What you are asked to do |
Only some lines are wanted. Transcribe, exactly, the lines below from the line with "You are a computer-use agent. 802x517 pixels." up to and including the line with "Click the orange".

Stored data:
------------------------------

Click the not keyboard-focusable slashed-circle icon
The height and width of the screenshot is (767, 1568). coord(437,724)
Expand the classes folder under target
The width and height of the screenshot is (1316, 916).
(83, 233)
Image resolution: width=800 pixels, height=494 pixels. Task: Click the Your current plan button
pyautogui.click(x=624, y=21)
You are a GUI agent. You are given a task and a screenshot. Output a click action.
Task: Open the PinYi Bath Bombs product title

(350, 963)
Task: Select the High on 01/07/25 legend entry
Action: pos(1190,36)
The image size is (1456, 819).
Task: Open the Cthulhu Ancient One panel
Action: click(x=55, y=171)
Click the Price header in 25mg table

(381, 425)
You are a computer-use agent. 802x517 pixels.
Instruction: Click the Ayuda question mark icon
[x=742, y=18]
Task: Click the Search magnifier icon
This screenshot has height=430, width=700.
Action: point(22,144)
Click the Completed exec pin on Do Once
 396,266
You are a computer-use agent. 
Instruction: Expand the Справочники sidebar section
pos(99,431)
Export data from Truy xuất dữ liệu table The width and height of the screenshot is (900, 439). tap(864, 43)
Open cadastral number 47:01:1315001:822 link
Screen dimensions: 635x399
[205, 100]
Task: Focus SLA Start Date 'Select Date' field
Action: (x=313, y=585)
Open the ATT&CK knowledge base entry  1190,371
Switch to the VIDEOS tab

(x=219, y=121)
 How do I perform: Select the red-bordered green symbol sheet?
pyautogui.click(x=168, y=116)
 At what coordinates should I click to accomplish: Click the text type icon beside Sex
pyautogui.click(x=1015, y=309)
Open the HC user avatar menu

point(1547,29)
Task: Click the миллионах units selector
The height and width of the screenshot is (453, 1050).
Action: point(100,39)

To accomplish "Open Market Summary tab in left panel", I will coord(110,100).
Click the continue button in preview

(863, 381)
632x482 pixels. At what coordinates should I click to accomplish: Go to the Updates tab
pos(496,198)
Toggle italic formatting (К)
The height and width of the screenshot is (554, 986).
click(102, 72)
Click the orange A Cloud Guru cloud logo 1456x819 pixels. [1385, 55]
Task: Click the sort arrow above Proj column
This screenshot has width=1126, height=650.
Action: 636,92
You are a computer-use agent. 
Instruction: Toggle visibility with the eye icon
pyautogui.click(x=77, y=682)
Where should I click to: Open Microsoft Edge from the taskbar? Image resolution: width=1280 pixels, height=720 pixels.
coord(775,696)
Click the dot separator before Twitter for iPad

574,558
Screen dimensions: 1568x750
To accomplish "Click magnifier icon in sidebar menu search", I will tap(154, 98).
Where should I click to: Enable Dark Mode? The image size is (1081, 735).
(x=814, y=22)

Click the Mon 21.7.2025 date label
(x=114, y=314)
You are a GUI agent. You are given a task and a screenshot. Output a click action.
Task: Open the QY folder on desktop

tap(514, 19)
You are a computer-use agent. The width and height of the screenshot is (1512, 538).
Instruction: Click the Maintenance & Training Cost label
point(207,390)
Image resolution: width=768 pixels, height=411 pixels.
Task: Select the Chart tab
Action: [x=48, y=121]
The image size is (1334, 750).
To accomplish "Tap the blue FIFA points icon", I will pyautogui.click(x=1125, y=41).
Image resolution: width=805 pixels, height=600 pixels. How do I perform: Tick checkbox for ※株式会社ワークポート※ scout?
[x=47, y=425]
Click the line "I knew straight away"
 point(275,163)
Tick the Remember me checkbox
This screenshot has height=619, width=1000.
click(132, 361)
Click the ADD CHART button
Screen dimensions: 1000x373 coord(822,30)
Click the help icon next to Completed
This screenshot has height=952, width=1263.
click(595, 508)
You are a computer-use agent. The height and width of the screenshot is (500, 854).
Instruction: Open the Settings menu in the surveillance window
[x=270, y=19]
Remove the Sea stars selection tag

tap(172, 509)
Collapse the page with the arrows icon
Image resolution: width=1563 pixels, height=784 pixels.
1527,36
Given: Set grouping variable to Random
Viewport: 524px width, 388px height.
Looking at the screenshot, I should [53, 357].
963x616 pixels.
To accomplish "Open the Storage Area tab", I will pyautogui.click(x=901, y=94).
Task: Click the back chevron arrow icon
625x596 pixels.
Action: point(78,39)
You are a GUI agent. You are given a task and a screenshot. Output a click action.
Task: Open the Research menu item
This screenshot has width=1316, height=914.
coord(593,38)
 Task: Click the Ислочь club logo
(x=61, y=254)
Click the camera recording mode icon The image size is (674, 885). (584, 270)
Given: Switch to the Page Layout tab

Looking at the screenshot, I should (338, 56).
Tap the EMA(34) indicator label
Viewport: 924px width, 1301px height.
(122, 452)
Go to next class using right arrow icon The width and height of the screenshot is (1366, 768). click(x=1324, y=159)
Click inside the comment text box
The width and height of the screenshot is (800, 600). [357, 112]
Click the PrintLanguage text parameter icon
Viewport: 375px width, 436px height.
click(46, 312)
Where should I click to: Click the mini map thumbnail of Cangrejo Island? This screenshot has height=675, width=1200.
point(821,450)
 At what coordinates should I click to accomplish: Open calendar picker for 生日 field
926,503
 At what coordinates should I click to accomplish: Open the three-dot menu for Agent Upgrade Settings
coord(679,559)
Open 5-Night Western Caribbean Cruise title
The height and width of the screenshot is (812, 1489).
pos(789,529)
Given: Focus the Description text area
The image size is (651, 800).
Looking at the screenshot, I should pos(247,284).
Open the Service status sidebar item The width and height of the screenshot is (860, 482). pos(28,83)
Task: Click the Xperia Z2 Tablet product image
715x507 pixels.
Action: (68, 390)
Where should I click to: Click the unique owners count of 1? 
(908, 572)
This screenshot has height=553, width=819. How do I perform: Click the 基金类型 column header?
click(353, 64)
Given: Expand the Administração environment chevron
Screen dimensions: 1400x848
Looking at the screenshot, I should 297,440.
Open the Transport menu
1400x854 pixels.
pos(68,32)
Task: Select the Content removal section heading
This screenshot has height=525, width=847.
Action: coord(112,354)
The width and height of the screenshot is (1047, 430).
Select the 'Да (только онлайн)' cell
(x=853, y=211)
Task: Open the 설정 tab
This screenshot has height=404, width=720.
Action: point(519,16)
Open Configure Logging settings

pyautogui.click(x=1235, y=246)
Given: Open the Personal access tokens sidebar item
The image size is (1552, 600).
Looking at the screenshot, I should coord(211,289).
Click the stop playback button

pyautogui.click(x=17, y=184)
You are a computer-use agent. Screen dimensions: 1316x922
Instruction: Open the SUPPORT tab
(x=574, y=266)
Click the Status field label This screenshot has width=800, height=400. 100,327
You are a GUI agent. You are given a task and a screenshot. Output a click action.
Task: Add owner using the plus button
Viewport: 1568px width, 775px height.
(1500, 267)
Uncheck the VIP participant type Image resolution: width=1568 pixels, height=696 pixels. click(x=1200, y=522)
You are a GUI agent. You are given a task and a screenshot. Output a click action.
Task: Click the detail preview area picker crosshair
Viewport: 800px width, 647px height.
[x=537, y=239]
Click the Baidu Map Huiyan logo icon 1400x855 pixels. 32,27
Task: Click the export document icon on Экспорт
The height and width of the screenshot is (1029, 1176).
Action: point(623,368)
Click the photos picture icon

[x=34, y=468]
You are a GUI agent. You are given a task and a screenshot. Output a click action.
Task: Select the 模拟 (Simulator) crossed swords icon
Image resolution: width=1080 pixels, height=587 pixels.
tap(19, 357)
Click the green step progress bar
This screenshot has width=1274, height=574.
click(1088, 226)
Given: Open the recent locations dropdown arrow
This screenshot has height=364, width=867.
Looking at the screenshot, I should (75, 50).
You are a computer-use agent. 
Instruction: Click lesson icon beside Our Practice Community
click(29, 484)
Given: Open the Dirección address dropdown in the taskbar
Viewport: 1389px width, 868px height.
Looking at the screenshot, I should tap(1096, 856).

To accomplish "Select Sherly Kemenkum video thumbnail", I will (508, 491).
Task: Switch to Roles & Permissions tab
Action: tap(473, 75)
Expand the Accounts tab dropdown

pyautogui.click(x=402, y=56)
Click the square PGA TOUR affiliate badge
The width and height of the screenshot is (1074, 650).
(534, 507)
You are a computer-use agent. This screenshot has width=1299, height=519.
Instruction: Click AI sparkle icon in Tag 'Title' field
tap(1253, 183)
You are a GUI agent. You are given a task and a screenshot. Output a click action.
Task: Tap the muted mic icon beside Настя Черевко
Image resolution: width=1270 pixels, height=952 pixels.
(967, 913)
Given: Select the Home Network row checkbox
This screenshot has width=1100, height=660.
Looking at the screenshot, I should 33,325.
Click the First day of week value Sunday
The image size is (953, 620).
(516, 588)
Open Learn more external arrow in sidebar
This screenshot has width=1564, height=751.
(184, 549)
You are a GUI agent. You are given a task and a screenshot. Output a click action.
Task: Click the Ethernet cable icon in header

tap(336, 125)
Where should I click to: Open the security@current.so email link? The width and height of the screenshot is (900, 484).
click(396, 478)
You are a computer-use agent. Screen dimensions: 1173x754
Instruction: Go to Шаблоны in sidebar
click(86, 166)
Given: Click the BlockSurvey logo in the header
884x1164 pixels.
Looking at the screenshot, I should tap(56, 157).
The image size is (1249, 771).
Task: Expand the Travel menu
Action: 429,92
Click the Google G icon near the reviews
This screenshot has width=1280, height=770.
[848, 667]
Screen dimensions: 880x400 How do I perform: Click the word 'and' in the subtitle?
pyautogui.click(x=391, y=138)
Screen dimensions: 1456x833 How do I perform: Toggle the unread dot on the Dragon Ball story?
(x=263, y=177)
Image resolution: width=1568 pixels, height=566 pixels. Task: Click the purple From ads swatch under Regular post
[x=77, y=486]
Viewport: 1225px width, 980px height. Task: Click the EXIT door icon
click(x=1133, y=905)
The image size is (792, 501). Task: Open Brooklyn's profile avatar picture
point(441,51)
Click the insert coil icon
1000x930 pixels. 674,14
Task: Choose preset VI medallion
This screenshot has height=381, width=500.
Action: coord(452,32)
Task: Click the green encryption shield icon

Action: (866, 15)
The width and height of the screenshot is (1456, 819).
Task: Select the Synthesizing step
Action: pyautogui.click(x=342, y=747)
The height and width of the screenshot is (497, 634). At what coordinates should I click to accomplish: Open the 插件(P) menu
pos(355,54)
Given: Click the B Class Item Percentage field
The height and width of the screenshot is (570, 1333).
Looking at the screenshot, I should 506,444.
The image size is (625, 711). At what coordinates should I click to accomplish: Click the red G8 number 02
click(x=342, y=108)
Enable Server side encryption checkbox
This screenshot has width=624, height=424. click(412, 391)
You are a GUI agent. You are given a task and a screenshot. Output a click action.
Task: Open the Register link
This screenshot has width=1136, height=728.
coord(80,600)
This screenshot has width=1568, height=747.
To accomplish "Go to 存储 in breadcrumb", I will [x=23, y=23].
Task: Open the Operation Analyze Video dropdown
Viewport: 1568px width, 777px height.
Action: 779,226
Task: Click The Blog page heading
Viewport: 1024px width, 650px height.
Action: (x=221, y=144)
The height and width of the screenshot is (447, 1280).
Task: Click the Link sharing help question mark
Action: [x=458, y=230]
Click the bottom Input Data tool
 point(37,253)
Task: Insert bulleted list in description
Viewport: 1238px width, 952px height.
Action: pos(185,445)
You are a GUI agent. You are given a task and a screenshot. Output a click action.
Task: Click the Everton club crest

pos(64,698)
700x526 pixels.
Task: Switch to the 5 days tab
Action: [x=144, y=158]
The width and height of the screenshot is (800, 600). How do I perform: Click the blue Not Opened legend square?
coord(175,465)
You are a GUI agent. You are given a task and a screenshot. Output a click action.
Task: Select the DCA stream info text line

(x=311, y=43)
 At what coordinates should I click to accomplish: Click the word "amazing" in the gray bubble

------------------------------

Reply |
You are a computer-use agent. 802x517 pixels.
Instruction: Click the Ayuda question mark icon
[x=742, y=18]
Task: Click the Search magnifier icon
This screenshot has height=430, width=700.
Action: point(22,144)
Click the Completed exec pin on Do Once
 396,266
You are a computer-use agent. 
Instruction: Expand the Справочники sidebar section
pos(99,431)
Export data from Truy xuất dữ liệu table The width and height of the screenshot is (900, 439). tap(864, 43)
Open cadastral number 47:01:1315001:822 link
Screen dimensions: 635x399
[205, 100]
Task: Focus SLA Start Date 'Select Date' field
Action: (x=313, y=585)
Open the ATT&CK knowledge base entry  1190,371
Switch to the VIDEOS tab

(x=219, y=121)
 How do I perform: Select the red-bordered green symbol sheet?
pyautogui.click(x=168, y=116)
 At what coordinates should I click to accomplish: Click the text type icon beside Sex
pyautogui.click(x=1015, y=309)
Open the HC user avatar menu

point(1547,29)
Task: Click the миллионах units selector
The height and width of the screenshot is (453, 1050).
Action: point(100,39)

To accomplish "Open Market Summary tab in left panel", I will coord(110,100).
Click the continue button in preview

(863, 381)
632x482 pixels. At what coordinates should I click to accomplish: Go to the Updates tab
pos(496,198)
Toggle italic formatting (К)
The height and width of the screenshot is (554, 986).
click(102, 72)
Click the orange A Cloud Guru cloud logo 1456x819 pixels. [1385, 55]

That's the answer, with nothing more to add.